**Task details**.
Copy the data below, changing every "Where should I click to" to "Where do I click to" and keeping everything else unchanged.

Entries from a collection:
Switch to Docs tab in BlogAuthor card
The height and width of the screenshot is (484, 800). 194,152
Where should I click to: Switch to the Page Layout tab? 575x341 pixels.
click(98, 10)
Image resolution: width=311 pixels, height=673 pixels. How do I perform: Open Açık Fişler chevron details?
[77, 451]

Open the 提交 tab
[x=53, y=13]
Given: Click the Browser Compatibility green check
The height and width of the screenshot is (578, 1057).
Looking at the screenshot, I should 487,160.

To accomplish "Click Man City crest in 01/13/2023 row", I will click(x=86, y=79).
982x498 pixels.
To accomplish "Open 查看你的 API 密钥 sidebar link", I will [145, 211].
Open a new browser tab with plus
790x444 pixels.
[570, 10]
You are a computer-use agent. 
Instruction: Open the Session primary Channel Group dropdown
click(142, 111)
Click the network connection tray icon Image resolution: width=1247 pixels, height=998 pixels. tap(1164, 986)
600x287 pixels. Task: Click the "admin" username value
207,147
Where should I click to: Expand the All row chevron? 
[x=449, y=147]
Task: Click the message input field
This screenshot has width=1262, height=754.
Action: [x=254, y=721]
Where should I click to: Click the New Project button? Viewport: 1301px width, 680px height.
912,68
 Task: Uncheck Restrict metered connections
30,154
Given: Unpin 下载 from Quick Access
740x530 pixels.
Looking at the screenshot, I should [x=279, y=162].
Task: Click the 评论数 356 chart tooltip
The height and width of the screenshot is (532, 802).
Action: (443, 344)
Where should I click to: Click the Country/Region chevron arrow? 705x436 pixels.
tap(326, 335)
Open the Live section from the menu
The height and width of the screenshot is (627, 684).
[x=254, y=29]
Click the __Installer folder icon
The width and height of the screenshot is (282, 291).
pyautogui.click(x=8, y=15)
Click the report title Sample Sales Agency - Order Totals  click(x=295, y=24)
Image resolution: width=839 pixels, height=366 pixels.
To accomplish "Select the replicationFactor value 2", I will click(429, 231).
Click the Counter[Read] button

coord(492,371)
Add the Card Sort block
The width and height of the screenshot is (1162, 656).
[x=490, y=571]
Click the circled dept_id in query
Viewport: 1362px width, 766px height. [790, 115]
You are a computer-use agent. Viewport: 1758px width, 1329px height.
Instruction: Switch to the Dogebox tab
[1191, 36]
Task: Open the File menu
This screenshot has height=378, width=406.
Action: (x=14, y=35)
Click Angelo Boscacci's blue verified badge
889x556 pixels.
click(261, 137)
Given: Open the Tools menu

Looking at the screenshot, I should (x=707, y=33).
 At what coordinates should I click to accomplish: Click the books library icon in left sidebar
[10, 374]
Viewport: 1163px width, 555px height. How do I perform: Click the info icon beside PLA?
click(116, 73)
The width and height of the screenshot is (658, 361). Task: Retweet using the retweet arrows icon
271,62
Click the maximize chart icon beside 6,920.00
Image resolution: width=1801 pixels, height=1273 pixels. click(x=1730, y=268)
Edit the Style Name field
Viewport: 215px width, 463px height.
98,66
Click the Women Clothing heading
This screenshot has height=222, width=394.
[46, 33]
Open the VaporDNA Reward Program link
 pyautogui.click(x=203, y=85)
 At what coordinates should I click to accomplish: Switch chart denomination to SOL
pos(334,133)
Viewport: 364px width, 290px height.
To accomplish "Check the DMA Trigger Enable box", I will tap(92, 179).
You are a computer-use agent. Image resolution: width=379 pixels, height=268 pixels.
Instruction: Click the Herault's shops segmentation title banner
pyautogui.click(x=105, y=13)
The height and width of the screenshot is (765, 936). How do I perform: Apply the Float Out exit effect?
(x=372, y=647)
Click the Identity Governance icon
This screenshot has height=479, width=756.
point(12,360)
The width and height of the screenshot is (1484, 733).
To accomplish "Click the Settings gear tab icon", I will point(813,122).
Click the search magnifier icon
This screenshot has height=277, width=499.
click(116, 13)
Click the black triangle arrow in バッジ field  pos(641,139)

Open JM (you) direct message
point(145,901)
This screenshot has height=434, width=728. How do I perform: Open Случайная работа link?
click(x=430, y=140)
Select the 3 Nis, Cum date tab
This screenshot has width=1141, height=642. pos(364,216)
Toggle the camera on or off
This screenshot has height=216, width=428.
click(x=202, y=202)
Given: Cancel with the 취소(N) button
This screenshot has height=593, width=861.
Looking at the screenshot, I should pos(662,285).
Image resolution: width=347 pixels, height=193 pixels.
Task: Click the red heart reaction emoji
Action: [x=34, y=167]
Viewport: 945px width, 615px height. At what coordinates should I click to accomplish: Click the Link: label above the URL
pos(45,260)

**Solution**.
Switch to Docs tab in BlogAuthor card
The height and width of the screenshot is (484, 800). 194,152
Where do I click to: Switch to the Page Layout tab? 575x341 pixels.
click(98, 10)
Image resolution: width=311 pixels, height=673 pixels. How do I perform: Open Açık Fişler chevron details?
[77, 451]

Open the 提交 tab
[x=53, y=13]
Given: Click the Browser Compatibility green check
The height and width of the screenshot is (578, 1057).
Looking at the screenshot, I should 487,160.

To accomplish "Click Man City crest in 01/13/2023 row", I will click(x=86, y=79).
982x498 pixels.
To accomplish "Open 查看你的 API 密钥 sidebar link", I will [145, 211].
Open a new browser tab with plus
790x444 pixels.
[570, 10]
You are a computer-use agent. 
Instruction: Open the Session primary Channel Group dropdown
click(142, 111)
Click the network connection tray icon Image resolution: width=1247 pixels, height=998 pixels. tap(1164, 986)
600x287 pixels. Task: Click the "admin" username value
207,147
Where do I click to: Expand the All row chevron? 
[x=449, y=147]
Task: Click the message input field
This screenshot has width=1262, height=754.
Action: [x=254, y=721]
Where do I click to: Click the New Project button? Viewport: 1301px width, 680px height.
912,68
 Task: Uncheck Restrict metered connections
30,154
Given: Unpin 下载 from Quick Access
740x530 pixels.
Looking at the screenshot, I should [x=279, y=162].
Task: Click the 评论数 356 chart tooltip
The height and width of the screenshot is (532, 802).
Action: (443, 344)
Where do I click to: Click the Country/Region chevron arrow? 705x436 pixels.
tap(326, 335)
Open the Live section from the menu
The height and width of the screenshot is (627, 684).
[x=254, y=29]
Click the __Installer folder icon
The width and height of the screenshot is (282, 291).
pyautogui.click(x=8, y=15)
Click the report title Sample Sales Agency - Order Totals  click(x=295, y=24)
Image resolution: width=839 pixels, height=366 pixels.
To accomplish "Select the replicationFactor value 2", I will click(429, 231).
Click the Counter[Read] button

coord(492,371)
Add the Card Sort block
The width and height of the screenshot is (1162, 656).
[x=490, y=571]
Click the circled dept_id in query
Viewport: 1362px width, 766px height. [790, 115]
You are a computer-use agent. Viewport: 1758px width, 1329px height.
Instruction: Switch to the Dogebox tab
[1191, 36]
Task: Open the File menu
This screenshot has height=378, width=406.
Action: (x=14, y=35)
Click Angelo Boscacci's blue verified badge
889x556 pixels.
click(261, 137)
Given: Open the Tools menu

Looking at the screenshot, I should (x=707, y=33).
 At what coordinates should I click to accomplish: Click the books library icon in left sidebar
[10, 374]
Viewport: 1163px width, 555px height. How do I perform: Click the info icon beside PLA?
click(116, 73)
The width and height of the screenshot is (658, 361). Task: Retweet using the retweet arrows icon
271,62
Click the maximize chart icon beside 6,920.00
Image resolution: width=1801 pixels, height=1273 pixels. click(x=1730, y=268)
Edit the Style Name field
Viewport: 215px width, 463px height.
98,66
Click the Women Clothing heading
This screenshot has height=222, width=394.
[46, 33]
Open the VaporDNA Reward Program link
 pyautogui.click(x=203, y=85)
 At what coordinates should I click to accomplish: Switch chart denomination to SOL
pos(334,133)
Viewport: 364px width, 290px height.
To accomplish "Check the DMA Trigger Enable box", I will tap(92, 179).
You are a computer-use agent. Image resolution: width=379 pixels, height=268 pixels.
Instruction: Click the Herault's shops segmentation title banner
pyautogui.click(x=105, y=13)
The height and width of the screenshot is (765, 936). How do I perform: Apply the Float Out exit effect?
(x=372, y=647)
Click the Identity Governance icon
This screenshot has height=479, width=756.
point(12,360)
The width and height of the screenshot is (1484, 733).
To accomplish "Click the Settings gear tab icon", I will point(813,122).
Click the search magnifier icon
This screenshot has height=277, width=499.
click(116, 13)
Click the black triangle arrow in バッジ field  pos(641,139)

Open JM (you) direct message
point(145,901)
This screenshot has height=434, width=728. How do I perform: Open Случайная работа link?
click(x=430, y=140)
Select the 3 Nis, Cum date tab
This screenshot has width=1141, height=642. pos(364,216)
Toggle the camera on or off
This screenshot has height=216, width=428.
click(x=202, y=202)
Given: Cancel with the 취소(N) button
This screenshot has height=593, width=861.
Looking at the screenshot, I should pos(662,285).
Image resolution: width=347 pixels, height=193 pixels.
Task: Click the red heart reaction emoji
Action: [x=34, y=167]
Viewport: 945px width, 615px height. At what coordinates should I click to accomplish: Click the Link: label above the URL
pos(45,260)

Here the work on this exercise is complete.